Muchos otros hicieron cálculos similares. Los hinchas de México suman el sexto mayor número de quienes compraron boletos —60.302— y es probable que buena parte de los 88.825 vendidos en Estados Unidos también hayan terminado en manos de fanáticos del Tri.
“La mitad de la gente realmente ama el futbol y la otra mitad quiere estar en la fiesta”, dijo Pablo Calderón, de 31 años, abogado de Ciudad de México que consiguió entradas para todos los partidos de grupo de México.
Díaz, quien no tenía boletos para ninguno de esos juegos, llegó a Moscú unos días antes de que comenzara el torneo para que el vuelo saliera algo más barato. Pasó unos días en un hostal de 10 dólares por noche antes de toparse con un hombre ruso en las afueras de la ciudad que le ofreció quedarse en su sofá a cambio de clases de español.
“Estoy bendecido”, dijo Díaz.
A principios de junio, antes de que llegaran las masas, Díaz causaba furor a donde fuera por traer su sombrero. Lo detuvieron en las calles ocho veces para hacerle entrevistas televisadas. Los residentes locales hacían fila para tomarse fotos con él. Varias mujeres le dieron sus números de teléfono. (“Recomiendo a todos los que no han llegado que traigan sombrero”, dijo Díaz en una entrevista con un medio mexicano).
Para cuando fue el primer partido de México, el 17 de junio, Moscú ya estaba repleto de visitantes. Varios se detuvieron a hacerle plática a Díaz.
“¡Sombrero!”, le gritó un hombre que traía una bandera alemana sobre los hombros.
“Sombrero”, le respondió Díaz.
Después una mujer de Kirguistán le pidió tomarlo prestado y él se quedó quieto mientras cada persona de un grupo de seis se tomaba una selfi con la prenda. (Quizá el sombrero también puede ser una responsabilidad).
Aunque, en general, Díaz y su sombrero ya no conseguían tanta atención como al inicio. Otros, como aquel grupo de suecos embriagados con sus cascos vikingos, tenían la atención. Díaz de cualquier manera ahora estaba enfocado en hallar una manera de llegar al estadio.
El plan de Díaz era hacer dominadas con el balón afuera de los grandes sitios turísticos en Moscú para atraer suficiente atención y después rogar que le dieran un boleto. El plan fracasó; nadie le ofreció uno… al menos no a un precio que pudiera pagar. Pero sí tuvo un encuentro interesante afuera del teatro Bolshoi: el cantante colombiano Maluma iba caminando con su equipo de seguridad y se detuvo para balonear con Díaz.
“¿Sabes cuántas chicas quieren hablar con Maluma?”, dijo Díaz, sorprendido.

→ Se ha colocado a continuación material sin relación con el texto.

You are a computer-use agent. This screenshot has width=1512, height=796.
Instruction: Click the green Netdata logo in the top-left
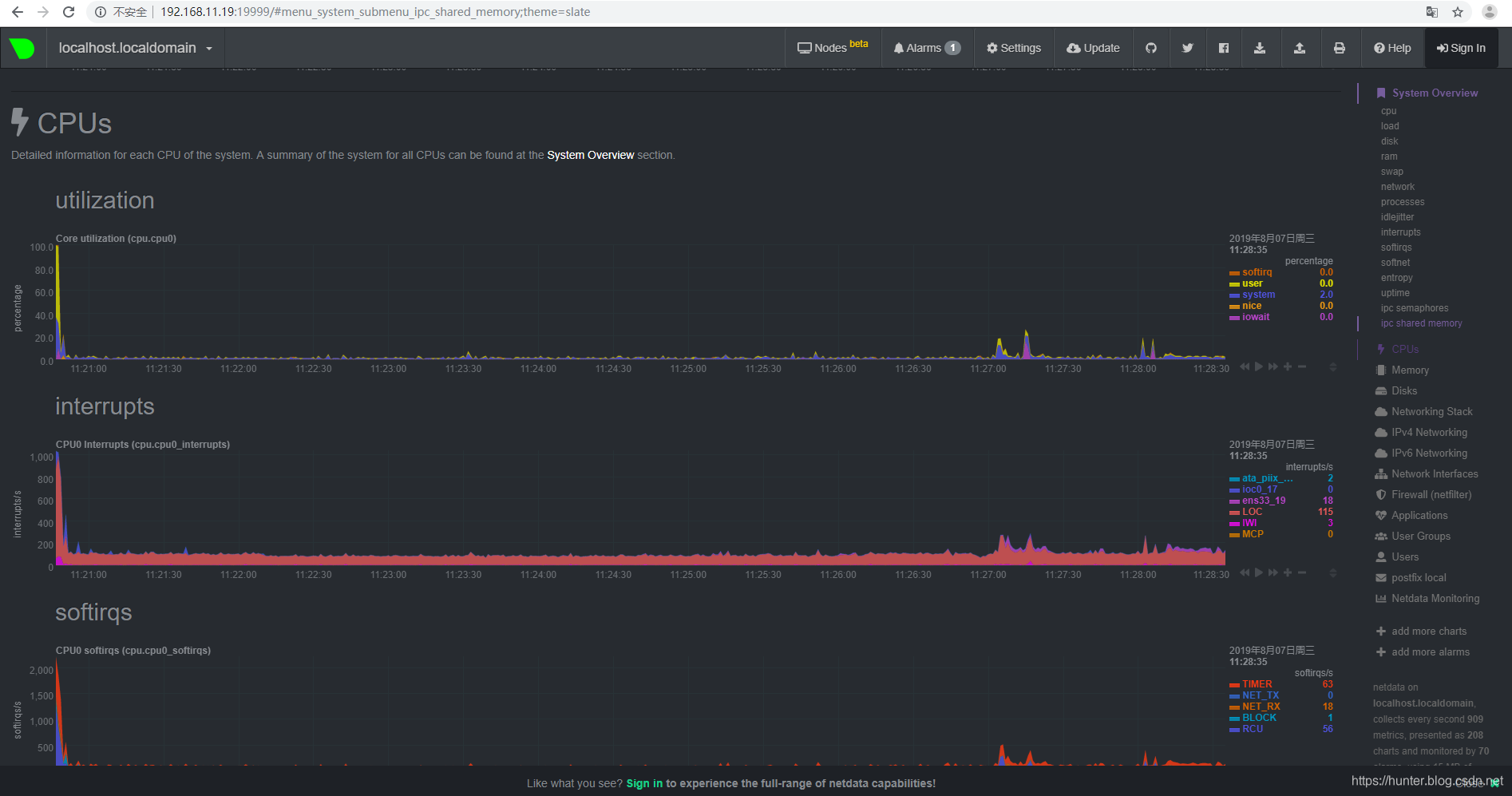coord(22,48)
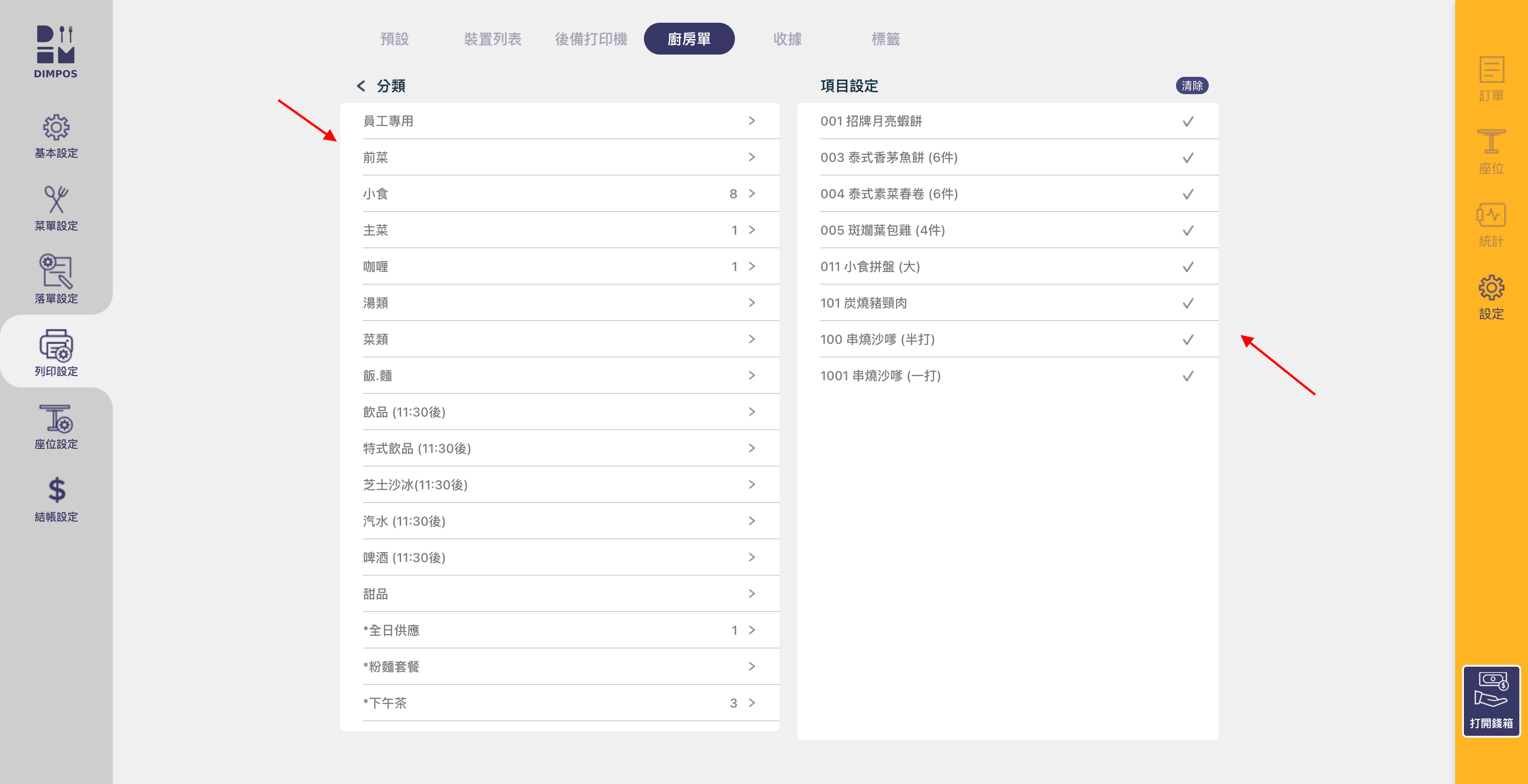Expand the 咖喱 category chevron
This screenshot has height=784, width=1528.
752,266
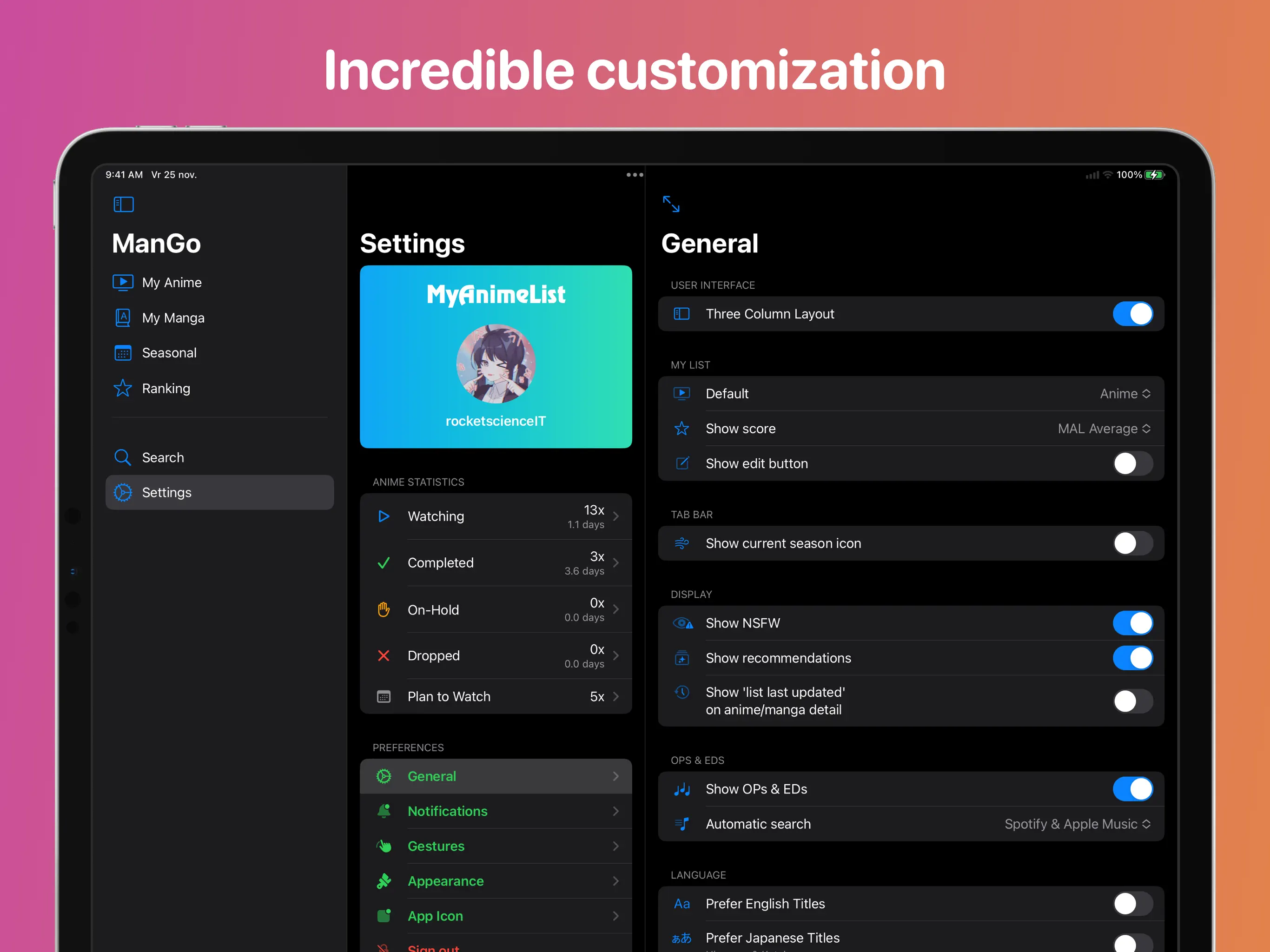Click the three-dots icon above Settings
This screenshot has width=1270, height=952.
635,175
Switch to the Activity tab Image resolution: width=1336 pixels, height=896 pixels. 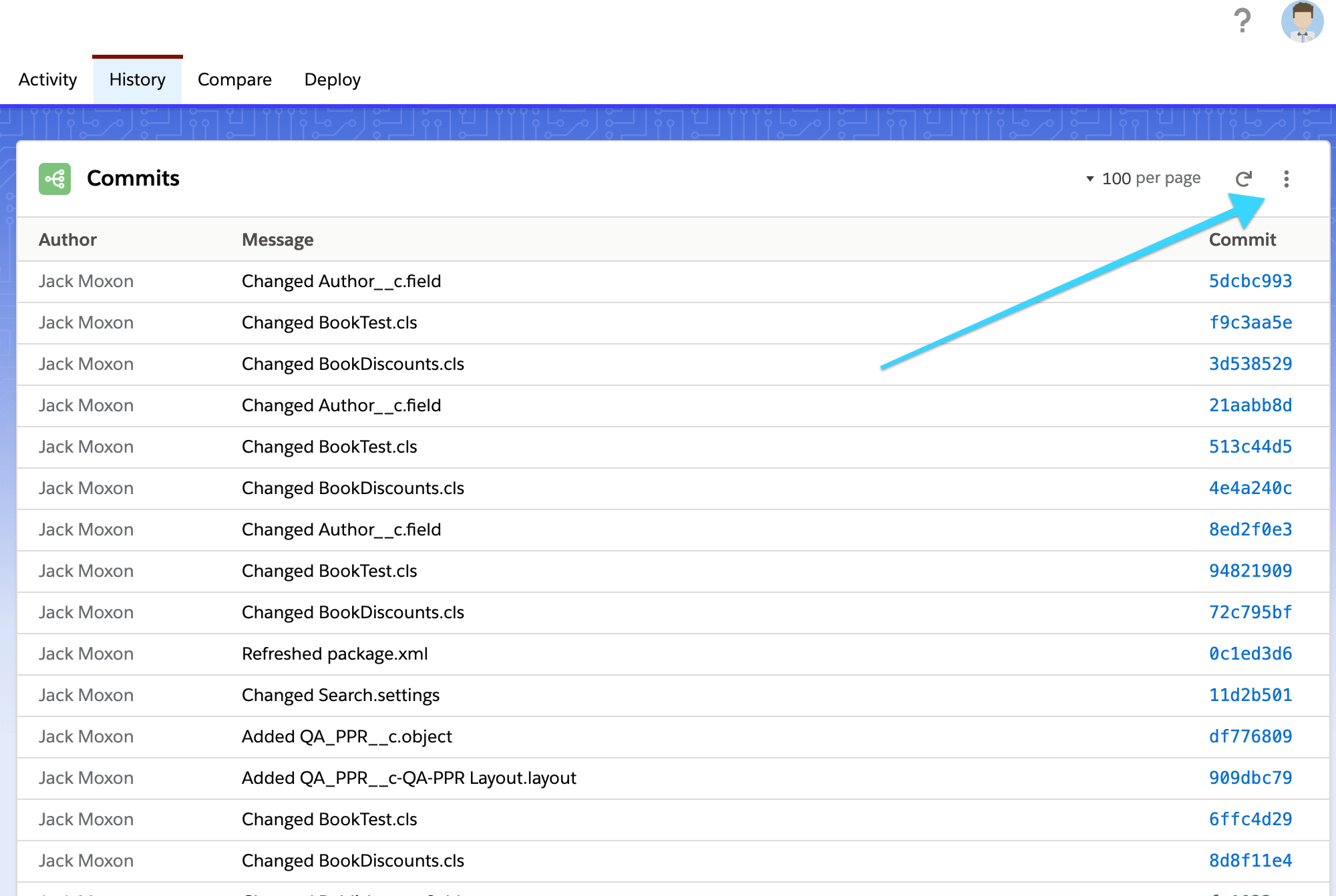[47, 79]
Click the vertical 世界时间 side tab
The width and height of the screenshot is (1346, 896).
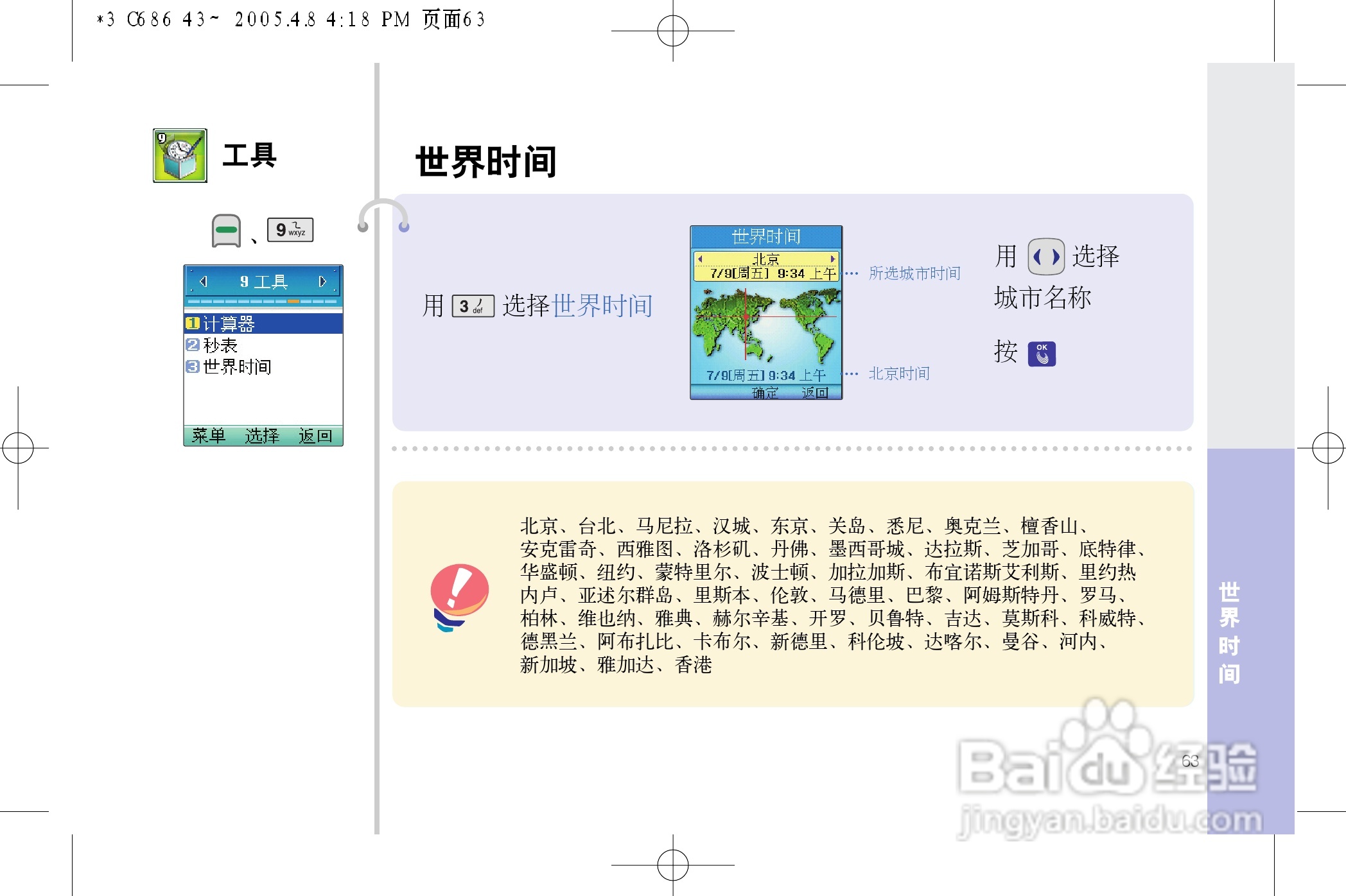(x=1228, y=632)
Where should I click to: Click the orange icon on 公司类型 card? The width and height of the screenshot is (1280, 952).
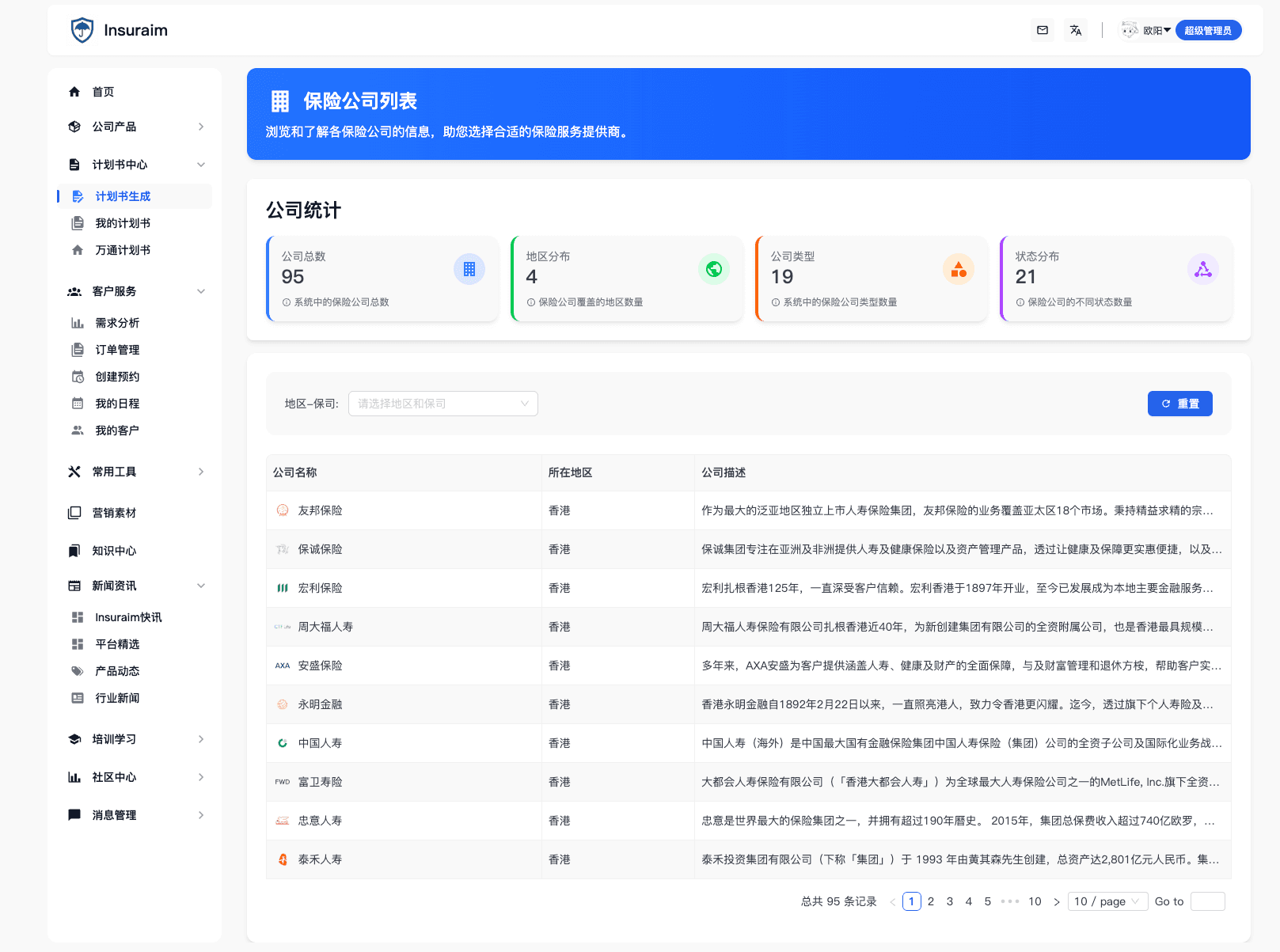point(959,269)
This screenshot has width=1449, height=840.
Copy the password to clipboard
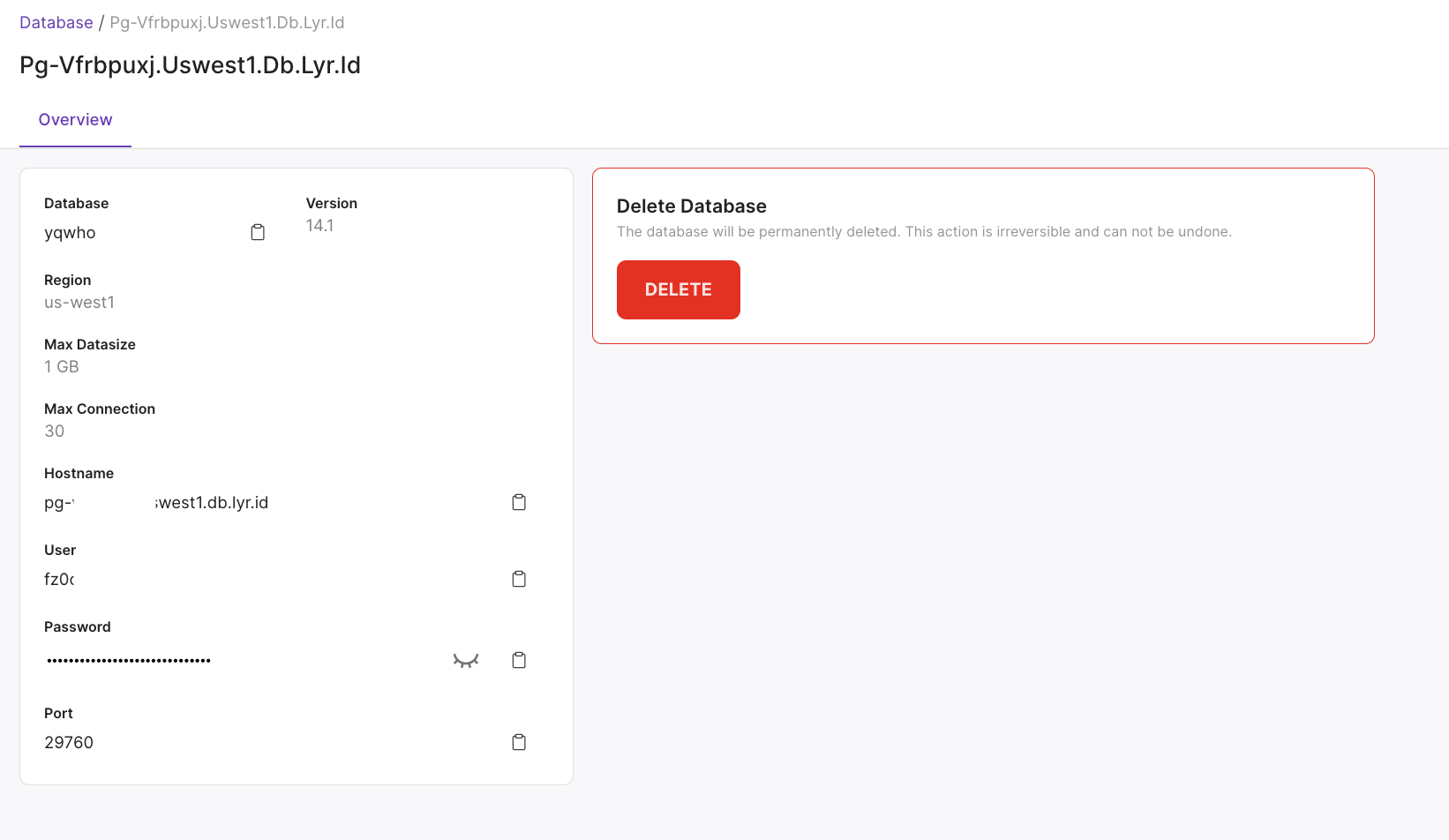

El joven poblano vio la sorpresiva victoria de México sobre Alemania en el festival de fanáticos, algo no tan idóneo para quienes ya están en Rusia. Pero unos días después estaba convencido de que su suerte iba a cambiar. La pareja de una prima de su padre le envió un mensaje de texto preguntándole si estaba en Rusia, porque él y sus tres hijos iban camino a Rostov del Don para el segundo partido de México. Invitó a Díaz a que se les uniera. Los cinco se las arreglaron para estar dentro de un Mistubishi Outlander y se encaminaron al sur ruso.
El sábado, unas horas antes de que México se enfrentara a Corea del Sur, Díaz estaba paseando en busca de un boleto afuera de la Arena Rostov. No tuvo mucha suerte, hasta que se encontró a un hombre mayor con una camiseta color blanco. Cuando se quitó su gorra y lentes de sol, Díaz se dio cuenta que era Enrique “Ojitos” Meza, exdirector técnico del Tri y el actual entrenador del Puebla en la Liga MX. Meza le vendió a Díaz un boleto extra, a nivel de cancha detrás de la portería, por 100 dólares.
Ya dentro, Díaz se puso su sombrero y gritó junto con los otros 43.472 asistentes, cada uno de los cuales había tenidos sus propias odiseas para llegar aquí.
“No sé cómo, pero cumplí mi sueño”, dijo Díaz. “Te digo, estoy bendito”.
El lunes por la tarde estaba de regreso en el auto para un trayecto de unos 1600 kilómetros de Rostov a Ekaterimburgo, donde México jugará el miércoles su último partido de fase de grupos. Más allá de eso, Díaz no tiene planes… ni boleto para regresar a México.